If you don’t want to totally retrace your steps back down, you can always walk on the other side of the wall for a different point of view. There are ladders and breaks in the wall when you reach the turning to go back down, so it’s easy enough.

The whole day should take around 5 hours on average – less if you want to power through, and more if you want to stroll at a leisurely pace and enjoy the natural delights around you.

Slieve donard rest

Where to Stay

If nature’s playground isn’t enough to entice you to the Mournes, The Views Bed and Breakfast will be. Nestled down a remote backroad, close to the town of Kilkeel, this beautifully decorated BnB provides the perfect base for your Slieve Donard ascent.

Owners Jonathan and Michael will make you feel like part of the family. Not only did they welcome us in, help us plan our adventures and cook us a delightful made-to-order breakfast, but they also shared their drinks, introduced us to their friends, took a genuine interest in getting to know us and were notorious feeders (which gets no complaints from me!)

The place is stunningly designed, with wood floors, high ceilings, and personal touches like photos and teddy bears.
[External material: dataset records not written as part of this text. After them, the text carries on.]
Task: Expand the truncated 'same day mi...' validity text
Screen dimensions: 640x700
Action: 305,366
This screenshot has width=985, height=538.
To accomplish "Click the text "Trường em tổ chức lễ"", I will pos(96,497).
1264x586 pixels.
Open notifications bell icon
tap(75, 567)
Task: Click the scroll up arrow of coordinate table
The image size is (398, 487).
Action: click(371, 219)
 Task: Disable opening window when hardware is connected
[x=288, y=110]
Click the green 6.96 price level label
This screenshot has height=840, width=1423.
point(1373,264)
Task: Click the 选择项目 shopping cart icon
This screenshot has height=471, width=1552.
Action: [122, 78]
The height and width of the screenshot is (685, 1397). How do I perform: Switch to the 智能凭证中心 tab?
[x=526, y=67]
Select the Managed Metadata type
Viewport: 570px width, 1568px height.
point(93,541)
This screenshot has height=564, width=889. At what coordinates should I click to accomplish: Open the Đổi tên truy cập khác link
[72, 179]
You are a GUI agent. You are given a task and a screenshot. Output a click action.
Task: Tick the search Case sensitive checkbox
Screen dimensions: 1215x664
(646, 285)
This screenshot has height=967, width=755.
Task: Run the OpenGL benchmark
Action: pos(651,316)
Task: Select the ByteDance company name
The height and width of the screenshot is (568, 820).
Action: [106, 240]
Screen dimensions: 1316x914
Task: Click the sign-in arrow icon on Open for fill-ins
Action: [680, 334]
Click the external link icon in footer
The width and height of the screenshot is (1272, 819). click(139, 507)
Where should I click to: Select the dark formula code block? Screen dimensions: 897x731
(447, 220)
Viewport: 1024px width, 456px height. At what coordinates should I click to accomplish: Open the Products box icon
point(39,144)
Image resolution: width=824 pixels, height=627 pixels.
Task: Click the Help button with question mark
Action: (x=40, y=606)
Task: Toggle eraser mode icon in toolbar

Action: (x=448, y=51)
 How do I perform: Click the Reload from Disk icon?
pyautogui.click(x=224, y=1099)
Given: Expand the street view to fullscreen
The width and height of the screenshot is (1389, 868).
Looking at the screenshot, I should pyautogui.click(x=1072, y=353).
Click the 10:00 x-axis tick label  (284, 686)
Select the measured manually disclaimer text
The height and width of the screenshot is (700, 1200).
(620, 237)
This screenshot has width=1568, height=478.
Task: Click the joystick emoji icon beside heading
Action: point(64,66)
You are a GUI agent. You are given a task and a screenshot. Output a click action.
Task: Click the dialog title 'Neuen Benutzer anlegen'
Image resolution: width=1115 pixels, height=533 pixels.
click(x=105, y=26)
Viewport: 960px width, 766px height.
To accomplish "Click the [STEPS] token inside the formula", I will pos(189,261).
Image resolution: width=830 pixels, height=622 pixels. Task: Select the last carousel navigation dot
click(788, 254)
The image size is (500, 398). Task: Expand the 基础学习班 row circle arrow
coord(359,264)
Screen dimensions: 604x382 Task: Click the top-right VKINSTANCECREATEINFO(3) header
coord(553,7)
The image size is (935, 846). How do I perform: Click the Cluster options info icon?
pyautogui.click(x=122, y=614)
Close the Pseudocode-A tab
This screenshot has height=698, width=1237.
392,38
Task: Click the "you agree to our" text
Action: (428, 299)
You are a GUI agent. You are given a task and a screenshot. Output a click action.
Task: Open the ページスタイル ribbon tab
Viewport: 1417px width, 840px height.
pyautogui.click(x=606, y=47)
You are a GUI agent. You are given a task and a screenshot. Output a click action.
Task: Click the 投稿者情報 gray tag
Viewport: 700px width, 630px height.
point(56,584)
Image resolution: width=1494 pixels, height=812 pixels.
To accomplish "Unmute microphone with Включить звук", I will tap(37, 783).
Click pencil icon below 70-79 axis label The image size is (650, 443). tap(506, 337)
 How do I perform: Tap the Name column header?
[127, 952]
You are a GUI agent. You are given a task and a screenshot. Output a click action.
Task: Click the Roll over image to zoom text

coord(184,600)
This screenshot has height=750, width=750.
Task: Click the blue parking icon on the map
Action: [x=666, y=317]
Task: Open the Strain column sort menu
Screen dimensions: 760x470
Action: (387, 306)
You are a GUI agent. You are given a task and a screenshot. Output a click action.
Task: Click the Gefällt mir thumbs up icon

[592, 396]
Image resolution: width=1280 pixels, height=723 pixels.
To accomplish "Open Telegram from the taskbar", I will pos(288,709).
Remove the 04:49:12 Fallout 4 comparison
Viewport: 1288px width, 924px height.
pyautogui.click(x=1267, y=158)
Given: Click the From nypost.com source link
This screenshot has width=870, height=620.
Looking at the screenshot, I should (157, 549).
Aside from spacious bedrooms that are immaculate, there are plenty of communal spaces, including an exercise room. My favourite was the room with a view – just a couch overlooking endless rolling hills where you can snuggle with a novel after a good day out hiking.

the views b and b

The real icing on the cake at The Views is the fact that it is home to the most beautiful Staffordshire Bull Terrier and her puppies. They are some very happy, well looked after dogs who provide plenty of cuddles, licks and fun.

The views b and b dogs

Where to Eat

When you get back down the mountain after battling the elements, you’re going to want a hearty meal to recharge you. The town of Newcastle has plenty of pubs and eateries, but a real favourite was Vanilla, which has a restaurant and a separate wine and tapas bar.

We opted for the restaurant, which was pretty damn fancy, so do bring a change of clothes so you’re not mingling with the Newcastle elite in your waterproofs and sweaty gear!

The menu is varied, with plenty of fish dishes, meat, and some Asian fusion. When I told them I was a vegan, the personable waiter spoke to the chef who prepared the most exquisite salad, with more varieties of beetroot than I knew existed.

Do book in advance, as it gets busy.

 

There are plenty of other things to do in the Mournes, and I want to give a special mention to Silent Valley Reservoir. It boasts tremendous views, and has a selection of short walking trails.

Silent valley 2

 

We only had a couple of days in the Mournes, but if I went back, my priority would be bagging more peaks.

You can never climb too many mountains!